--- START ---
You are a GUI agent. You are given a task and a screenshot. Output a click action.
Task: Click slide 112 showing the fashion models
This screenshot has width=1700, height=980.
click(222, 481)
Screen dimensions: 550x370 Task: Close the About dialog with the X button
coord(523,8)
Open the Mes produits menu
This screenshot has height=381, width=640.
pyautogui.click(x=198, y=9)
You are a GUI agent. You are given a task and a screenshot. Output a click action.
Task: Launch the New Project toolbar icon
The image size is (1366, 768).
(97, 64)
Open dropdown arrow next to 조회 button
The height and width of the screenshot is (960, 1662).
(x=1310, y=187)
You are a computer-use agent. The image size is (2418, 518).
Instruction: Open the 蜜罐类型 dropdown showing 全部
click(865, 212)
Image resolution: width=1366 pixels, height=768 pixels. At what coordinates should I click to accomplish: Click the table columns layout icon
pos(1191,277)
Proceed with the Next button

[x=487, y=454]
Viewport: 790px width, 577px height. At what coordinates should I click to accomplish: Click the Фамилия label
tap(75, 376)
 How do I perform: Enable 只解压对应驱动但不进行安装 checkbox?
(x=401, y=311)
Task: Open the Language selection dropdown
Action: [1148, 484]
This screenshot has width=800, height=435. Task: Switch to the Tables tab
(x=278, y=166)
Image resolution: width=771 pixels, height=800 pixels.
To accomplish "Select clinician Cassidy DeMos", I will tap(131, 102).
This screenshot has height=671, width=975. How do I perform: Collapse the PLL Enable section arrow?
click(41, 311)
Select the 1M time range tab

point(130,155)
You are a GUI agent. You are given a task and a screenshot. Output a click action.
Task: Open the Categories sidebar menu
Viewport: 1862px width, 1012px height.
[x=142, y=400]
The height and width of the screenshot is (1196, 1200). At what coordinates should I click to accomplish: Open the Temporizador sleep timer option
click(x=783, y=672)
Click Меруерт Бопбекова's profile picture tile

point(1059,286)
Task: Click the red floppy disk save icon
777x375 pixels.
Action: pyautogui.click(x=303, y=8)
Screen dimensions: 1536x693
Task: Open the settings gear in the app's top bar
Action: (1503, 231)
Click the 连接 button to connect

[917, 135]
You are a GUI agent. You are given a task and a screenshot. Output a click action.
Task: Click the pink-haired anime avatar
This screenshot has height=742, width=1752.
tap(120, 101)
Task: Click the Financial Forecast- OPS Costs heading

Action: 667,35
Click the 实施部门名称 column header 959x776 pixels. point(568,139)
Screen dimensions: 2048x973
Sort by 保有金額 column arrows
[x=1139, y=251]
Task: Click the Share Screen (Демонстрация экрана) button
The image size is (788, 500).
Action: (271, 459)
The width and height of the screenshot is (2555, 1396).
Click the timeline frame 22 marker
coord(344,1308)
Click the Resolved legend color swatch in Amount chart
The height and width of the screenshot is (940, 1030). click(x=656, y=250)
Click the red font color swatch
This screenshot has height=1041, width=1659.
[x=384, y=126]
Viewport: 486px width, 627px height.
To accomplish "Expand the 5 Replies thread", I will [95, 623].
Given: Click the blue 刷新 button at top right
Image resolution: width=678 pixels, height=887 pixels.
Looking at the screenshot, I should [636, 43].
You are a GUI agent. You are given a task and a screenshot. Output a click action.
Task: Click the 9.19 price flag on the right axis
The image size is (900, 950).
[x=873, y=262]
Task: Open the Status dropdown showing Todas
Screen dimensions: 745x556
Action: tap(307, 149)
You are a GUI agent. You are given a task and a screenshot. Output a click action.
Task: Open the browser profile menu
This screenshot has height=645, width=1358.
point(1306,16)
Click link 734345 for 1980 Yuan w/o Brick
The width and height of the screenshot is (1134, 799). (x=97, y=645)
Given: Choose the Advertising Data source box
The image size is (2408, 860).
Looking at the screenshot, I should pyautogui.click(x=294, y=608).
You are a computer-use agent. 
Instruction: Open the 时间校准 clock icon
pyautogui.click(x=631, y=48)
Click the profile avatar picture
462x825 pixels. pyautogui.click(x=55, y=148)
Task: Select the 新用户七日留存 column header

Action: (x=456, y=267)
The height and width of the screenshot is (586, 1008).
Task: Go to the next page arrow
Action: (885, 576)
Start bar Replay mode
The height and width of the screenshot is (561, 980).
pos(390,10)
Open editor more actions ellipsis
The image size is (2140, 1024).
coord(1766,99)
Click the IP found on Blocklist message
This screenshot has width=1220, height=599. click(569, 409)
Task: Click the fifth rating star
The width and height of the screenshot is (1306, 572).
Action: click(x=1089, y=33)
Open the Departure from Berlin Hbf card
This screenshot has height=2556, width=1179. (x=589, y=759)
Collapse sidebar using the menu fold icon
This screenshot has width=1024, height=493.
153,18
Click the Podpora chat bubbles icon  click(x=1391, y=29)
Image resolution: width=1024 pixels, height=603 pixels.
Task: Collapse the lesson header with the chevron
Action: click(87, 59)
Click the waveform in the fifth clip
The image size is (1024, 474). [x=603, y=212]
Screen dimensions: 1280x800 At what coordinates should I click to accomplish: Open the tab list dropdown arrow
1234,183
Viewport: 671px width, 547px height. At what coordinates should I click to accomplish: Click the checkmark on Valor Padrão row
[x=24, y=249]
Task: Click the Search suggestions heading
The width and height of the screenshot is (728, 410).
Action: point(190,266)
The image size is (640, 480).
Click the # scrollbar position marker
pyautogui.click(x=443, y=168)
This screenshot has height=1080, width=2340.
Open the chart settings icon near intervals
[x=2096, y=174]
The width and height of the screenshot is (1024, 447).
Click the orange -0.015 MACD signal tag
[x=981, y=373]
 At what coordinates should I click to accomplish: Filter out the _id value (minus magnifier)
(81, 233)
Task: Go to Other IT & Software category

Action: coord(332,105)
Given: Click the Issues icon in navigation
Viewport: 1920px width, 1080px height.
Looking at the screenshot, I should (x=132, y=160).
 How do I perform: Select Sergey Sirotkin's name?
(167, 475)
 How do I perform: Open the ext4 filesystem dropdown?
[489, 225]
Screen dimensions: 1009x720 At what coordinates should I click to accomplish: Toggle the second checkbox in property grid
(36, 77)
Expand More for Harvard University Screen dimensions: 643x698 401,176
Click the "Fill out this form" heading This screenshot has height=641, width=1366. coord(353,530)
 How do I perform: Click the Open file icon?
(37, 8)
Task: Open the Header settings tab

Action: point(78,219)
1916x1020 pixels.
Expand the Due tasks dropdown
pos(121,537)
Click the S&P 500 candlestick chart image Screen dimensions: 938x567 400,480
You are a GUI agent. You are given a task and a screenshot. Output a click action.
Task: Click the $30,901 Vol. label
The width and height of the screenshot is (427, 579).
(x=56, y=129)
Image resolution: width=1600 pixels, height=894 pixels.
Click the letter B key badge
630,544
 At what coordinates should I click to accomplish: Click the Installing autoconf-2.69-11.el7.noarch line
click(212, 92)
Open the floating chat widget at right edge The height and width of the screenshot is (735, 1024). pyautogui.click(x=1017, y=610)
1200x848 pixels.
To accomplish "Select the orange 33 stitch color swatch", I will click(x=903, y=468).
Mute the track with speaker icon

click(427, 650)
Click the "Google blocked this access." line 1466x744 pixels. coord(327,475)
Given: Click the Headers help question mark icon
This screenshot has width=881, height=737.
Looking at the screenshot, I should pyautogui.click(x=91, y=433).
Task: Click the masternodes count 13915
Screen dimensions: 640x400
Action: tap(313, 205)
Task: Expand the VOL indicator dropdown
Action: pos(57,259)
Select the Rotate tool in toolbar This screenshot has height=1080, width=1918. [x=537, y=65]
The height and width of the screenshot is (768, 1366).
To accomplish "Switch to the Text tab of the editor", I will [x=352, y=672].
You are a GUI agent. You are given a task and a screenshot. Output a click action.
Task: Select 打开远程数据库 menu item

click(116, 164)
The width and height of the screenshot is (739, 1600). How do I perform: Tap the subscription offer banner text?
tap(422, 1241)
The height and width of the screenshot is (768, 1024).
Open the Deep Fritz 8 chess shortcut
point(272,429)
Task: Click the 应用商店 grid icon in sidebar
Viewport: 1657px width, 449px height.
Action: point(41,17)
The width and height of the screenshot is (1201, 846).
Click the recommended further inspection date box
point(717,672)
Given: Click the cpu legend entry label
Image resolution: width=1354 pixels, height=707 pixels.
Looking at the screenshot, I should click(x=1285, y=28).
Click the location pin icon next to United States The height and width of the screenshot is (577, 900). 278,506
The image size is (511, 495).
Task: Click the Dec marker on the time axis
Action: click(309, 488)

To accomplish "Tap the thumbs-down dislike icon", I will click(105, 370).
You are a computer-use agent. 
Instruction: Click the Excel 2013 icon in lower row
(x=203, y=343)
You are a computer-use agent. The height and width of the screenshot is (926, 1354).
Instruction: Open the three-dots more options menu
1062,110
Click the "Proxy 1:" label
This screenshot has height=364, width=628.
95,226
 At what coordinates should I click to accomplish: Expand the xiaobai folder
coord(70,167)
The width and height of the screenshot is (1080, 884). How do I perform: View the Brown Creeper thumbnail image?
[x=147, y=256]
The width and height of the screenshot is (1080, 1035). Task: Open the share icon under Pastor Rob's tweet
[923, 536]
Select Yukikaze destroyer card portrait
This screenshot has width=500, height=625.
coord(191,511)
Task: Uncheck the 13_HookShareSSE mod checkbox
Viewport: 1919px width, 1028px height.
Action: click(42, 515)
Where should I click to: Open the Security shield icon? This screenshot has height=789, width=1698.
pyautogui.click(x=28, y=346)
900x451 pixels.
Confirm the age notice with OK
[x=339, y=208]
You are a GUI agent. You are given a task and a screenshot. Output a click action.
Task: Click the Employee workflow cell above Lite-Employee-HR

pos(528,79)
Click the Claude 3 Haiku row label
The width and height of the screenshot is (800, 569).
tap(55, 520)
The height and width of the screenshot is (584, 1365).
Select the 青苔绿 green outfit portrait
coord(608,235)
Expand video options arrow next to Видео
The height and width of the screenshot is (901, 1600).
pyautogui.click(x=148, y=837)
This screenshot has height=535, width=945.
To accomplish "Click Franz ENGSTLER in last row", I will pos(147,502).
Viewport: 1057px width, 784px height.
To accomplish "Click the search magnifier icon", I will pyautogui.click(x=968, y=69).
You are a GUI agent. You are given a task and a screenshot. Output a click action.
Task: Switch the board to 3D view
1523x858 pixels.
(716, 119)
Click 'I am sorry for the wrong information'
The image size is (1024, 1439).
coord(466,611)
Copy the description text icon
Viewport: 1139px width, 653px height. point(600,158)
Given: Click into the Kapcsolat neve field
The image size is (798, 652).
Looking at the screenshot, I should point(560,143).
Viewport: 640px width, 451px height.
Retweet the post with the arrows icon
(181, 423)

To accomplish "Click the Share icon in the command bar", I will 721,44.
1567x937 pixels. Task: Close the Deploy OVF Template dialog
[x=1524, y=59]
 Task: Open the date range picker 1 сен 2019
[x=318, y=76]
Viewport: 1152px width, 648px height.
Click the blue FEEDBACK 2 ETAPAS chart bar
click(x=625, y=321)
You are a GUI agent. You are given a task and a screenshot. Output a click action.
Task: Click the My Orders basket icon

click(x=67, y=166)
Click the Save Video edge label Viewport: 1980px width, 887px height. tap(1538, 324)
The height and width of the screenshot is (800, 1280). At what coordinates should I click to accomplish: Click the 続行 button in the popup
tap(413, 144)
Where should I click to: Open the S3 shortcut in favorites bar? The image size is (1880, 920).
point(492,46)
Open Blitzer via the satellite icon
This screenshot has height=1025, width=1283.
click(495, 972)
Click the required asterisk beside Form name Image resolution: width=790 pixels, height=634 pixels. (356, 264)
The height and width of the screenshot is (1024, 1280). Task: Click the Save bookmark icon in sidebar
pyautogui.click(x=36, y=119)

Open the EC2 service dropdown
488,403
--- END ---
→ WORK ORDER: Which lines belong in the answer? Exactly those from the first line of the entries through the line holding "Open the Mes produits menu", inclusive, copied unchanged.

→ REPLY TO THE TASK:
You are a GUI agent. You are given a task and a screenshot. Output a click action.
Task: Click slide 112 showing the fashion models
This screenshot has width=1700, height=980.
click(222, 481)
Screen dimensions: 550x370 Task: Close the About dialog with the X button
coord(523,8)
Open the Mes produits menu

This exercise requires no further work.